Samples were taken from sheep (Ovis aries) and European red deer (Cervus elaphus). DNA was extracted from different tissue samples using QIAamp® Tissue Kit (QIAGEN GmbH, Hilden, Germany) according to the manufacturers' handbook. Isolated DNA was diluted in 50 μl HPLC-H2O and used for further analyses.

We used one set of primers (SE47, SE48) for amplifying the sheep and red deer amelogenin gene. The DNA sequences of the primers were 5'-cagccaaacctccctctgc-3' (SE47) and 5'-cccgcttggtcttgtctgttgc-3' (SE48) as described by [5].

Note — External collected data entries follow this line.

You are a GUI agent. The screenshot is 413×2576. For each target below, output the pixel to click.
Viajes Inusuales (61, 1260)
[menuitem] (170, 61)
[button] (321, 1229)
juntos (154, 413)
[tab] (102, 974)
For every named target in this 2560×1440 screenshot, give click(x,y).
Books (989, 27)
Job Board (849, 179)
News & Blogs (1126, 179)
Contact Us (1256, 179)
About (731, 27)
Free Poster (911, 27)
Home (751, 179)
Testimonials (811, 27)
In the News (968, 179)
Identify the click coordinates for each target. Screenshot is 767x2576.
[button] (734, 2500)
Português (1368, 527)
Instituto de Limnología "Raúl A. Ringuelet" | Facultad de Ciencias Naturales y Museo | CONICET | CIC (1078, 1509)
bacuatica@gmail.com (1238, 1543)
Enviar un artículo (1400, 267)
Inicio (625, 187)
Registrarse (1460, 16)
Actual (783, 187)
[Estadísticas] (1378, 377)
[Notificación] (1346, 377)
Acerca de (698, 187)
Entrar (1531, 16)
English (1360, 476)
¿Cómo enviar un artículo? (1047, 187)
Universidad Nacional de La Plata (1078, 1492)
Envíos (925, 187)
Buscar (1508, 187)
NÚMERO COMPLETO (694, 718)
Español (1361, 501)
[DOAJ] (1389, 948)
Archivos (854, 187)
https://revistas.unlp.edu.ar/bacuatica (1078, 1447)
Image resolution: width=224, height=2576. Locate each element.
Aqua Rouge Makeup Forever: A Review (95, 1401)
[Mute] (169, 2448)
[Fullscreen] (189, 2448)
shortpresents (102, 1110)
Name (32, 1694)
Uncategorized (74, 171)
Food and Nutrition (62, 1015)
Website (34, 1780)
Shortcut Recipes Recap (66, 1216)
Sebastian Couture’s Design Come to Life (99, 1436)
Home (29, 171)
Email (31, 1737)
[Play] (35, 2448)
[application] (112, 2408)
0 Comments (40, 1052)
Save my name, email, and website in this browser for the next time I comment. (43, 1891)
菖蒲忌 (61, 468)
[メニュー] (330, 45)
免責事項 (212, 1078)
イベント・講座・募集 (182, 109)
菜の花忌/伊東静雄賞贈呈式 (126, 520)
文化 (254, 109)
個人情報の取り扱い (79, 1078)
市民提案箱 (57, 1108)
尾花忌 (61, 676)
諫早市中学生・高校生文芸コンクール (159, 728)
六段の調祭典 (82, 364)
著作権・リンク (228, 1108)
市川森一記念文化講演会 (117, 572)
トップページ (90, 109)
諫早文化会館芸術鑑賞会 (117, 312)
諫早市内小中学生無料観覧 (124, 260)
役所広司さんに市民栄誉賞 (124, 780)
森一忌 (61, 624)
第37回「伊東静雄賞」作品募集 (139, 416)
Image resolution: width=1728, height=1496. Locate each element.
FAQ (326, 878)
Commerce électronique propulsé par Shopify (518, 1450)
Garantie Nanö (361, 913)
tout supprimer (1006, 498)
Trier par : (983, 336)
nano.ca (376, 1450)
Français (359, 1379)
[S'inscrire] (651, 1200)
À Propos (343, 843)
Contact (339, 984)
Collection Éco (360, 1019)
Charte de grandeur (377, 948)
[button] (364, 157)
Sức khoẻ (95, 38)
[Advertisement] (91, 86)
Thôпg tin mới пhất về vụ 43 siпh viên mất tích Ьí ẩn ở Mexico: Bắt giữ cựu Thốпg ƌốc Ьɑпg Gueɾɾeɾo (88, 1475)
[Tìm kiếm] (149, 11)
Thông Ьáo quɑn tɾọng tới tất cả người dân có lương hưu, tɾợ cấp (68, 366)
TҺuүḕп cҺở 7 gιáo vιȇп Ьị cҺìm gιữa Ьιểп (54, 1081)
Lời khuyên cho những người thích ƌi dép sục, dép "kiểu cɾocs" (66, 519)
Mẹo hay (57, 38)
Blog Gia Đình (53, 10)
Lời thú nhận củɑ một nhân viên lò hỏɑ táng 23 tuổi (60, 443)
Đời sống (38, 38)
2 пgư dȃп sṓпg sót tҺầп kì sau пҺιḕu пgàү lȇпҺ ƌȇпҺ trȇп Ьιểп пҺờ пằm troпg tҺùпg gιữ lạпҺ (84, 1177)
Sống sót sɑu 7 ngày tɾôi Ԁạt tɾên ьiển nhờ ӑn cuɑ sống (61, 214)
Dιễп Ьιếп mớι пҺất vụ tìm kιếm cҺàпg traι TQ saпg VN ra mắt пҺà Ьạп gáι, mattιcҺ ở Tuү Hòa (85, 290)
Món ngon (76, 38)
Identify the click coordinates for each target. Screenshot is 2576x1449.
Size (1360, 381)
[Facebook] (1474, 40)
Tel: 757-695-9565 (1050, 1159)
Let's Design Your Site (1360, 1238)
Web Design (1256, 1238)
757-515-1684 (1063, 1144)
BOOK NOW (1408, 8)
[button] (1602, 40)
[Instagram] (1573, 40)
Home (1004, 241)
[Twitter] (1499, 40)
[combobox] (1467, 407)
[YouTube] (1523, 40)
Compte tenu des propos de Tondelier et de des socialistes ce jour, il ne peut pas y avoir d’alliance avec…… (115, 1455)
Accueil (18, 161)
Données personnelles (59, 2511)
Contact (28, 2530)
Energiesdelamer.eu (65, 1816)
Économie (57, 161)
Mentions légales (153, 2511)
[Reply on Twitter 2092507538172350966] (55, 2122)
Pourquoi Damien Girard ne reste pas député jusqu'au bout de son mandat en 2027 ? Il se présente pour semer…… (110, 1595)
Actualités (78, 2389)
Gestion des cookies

Amplifications were performed in a final volume of 20 μl in 10 × PCR buffer (15 mM MgCl2, pH 8.3) and Q-solution (QIAGEN GmbH, Hilden, Germany), 100 μM for each dNTP, with 1 M Taq DNA Polymerase and 10 pmol of each primer. Four microlitres of the DNA-extract were added to the PCR mix. The amplification was carried out with initial denaturation at 95°C for 10 min, followed by 35 cycles of one denaturation step at 94°C for 50 sec, primer annealing at 56°C for 50 sec and primer extension at 72°C for 50 sec in a Hybaid Omnigene thermocycler (MWG Biotech, Ebersberg, Germany). A final extension step was not included. PCR-products were purified using the QIAEX II Gel Extraction Kit (QIAGEN GmbH, Hilden, Germany) according to the manufacturers' instructions. Sequencing was performed using ABI-Prism™ BigDye Terminator v3.1 Cycle Sequencing Kit (Applied Biosystems, Weiterstadt, Germany) in a 10 μl volume containing 2 μl purified PCR-product and 5 pmol of primer. Sequencing reactions underwent 27 cycles of 30 sec at 94°C, 30 sec at 55°C and 3 min at 60°C in a Techne Gene E Thermocycler (Burkhardtstorf, Germany). The dye terminators were removed by sephadex-G45 column purification (Millipore). Sequencing reactions were electrophoresed for 2 h on an ABI Prism® 3100 Genetic Analyzer (Applied Biosystems, Weiterstadt, Germany) according to the manufacturers' instructions.